What is needed:
The data below should be duplicated in full, unchanged.

Dataset entries:

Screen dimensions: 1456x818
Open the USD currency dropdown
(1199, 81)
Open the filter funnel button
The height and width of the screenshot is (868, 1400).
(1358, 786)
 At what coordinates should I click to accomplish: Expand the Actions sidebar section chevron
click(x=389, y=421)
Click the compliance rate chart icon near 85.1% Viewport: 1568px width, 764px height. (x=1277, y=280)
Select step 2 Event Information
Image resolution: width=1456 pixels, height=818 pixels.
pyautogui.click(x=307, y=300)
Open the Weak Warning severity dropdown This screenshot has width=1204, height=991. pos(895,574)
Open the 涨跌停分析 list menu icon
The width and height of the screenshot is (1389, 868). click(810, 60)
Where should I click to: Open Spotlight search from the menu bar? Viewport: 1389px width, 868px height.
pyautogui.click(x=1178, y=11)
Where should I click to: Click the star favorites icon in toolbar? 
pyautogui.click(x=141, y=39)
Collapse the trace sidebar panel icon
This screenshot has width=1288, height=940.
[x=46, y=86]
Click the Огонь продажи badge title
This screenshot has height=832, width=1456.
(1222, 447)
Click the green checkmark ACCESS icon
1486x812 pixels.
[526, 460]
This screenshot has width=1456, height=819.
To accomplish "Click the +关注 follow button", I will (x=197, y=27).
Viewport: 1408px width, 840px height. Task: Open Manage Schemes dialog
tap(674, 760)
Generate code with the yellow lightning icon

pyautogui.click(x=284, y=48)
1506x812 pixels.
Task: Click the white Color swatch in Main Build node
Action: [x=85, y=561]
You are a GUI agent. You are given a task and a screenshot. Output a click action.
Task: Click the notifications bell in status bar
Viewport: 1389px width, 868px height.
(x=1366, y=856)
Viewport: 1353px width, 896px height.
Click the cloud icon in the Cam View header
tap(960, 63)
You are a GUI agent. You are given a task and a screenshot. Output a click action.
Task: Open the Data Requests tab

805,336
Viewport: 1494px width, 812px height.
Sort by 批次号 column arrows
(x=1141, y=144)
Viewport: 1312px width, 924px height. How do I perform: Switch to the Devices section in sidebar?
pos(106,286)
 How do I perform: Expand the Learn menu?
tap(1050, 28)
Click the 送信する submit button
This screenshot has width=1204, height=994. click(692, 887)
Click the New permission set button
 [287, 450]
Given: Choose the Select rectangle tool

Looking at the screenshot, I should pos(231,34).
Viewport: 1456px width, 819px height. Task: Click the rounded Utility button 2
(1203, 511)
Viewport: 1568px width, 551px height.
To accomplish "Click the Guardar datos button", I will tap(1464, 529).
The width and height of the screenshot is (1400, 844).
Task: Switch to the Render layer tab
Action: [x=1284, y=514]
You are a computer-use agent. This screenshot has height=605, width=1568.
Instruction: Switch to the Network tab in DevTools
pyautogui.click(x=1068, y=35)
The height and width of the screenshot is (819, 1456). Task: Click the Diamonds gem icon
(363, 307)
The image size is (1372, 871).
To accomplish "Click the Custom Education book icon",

Solution for this exercise:
Screen dimensions: 1456x818
Open the USD currency dropdown
(1199, 81)
Open the filter funnel button
The height and width of the screenshot is (868, 1400).
(1358, 786)
 At what coordinates should I click to accomplish: Expand the Actions sidebar section chevron
click(x=389, y=421)
Click the compliance rate chart icon near 85.1% Viewport: 1568px width, 764px height. (x=1277, y=280)
Select step 2 Event Information
Image resolution: width=1456 pixels, height=818 pixels.
pyautogui.click(x=307, y=300)
Open the Weak Warning severity dropdown This screenshot has width=1204, height=991. pos(895,574)
Open the 涨跌停分析 list menu icon
The width and height of the screenshot is (1389, 868). click(810, 60)
Where should I click to: Open Spotlight search from the menu bar? Viewport: 1389px width, 868px height.
pyautogui.click(x=1178, y=11)
Where should I click to: Click the star favorites icon in toolbar? 
pyautogui.click(x=141, y=39)
Collapse the trace sidebar panel icon
This screenshot has width=1288, height=940.
[x=46, y=86]
Click the Огонь продажи badge title
This screenshot has height=832, width=1456.
(1222, 447)
Click the green checkmark ACCESS icon
1486x812 pixels.
[526, 460]
This screenshot has width=1456, height=819.
To accomplish "Click the +关注 follow button", I will (x=197, y=27).
Viewport: 1408px width, 840px height. Task: Open Manage Schemes dialog
tap(674, 760)
Generate code with the yellow lightning icon

pyautogui.click(x=284, y=48)
1506x812 pixels.
Task: Click the white Color swatch in Main Build node
Action: [x=85, y=561]
You are a GUI agent. You are given a task and a screenshot. Output a click action.
Task: Click the notifications bell in status bar
Viewport: 1389px width, 868px height.
(x=1366, y=856)
Viewport: 1353px width, 896px height.
Click the cloud icon in the Cam View header
tap(960, 63)
You are a GUI agent. You are given a task and a screenshot. Output a click action.
Task: Open the Data Requests tab

805,336
Viewport: 1494px width, 812px height.
Sort by 批次号 column arrows
(x=1141, y=144)
Viewport: 1312px width, 924px height. How do I perform: Switch to the Devices section in sidebar?
pos(106,286)
 How do I perform: Expand the Learn menu?
tap(1050, 28)
Click the 送信する submit button
This screenshot has width=1204, height=994. click(692, 887)
Click the New permission set button
 [287, 450]
Given: Choose the Select rectangle tool

Looking at the screenshot, I should pos(231,34).
Viewport: 1456px width, 819px height. Task: Click the rounded Utility button 2
(1203, 511)
Viewport: 1568px width, 551px height.
To accomplish "Click the Guardar datos button", I will tap(1464, 529).
The width and height of the screenshot is (1400, 844).
Task: Switch to the Render layer tab
Action: [x=1284, y=514]
You are a computer-use agent. This screenshot has height=605, width=1568.
Instruction: Switch to the Network tab in DevTools
pyautogui.click(x=1068, y=35)
The height and width of the screenshot is (819, 1456). Task: Click the Diamonds gem icon
(363, 307)
The image size is (1372, 871).
To accomplish "Click the Custom Education book icon",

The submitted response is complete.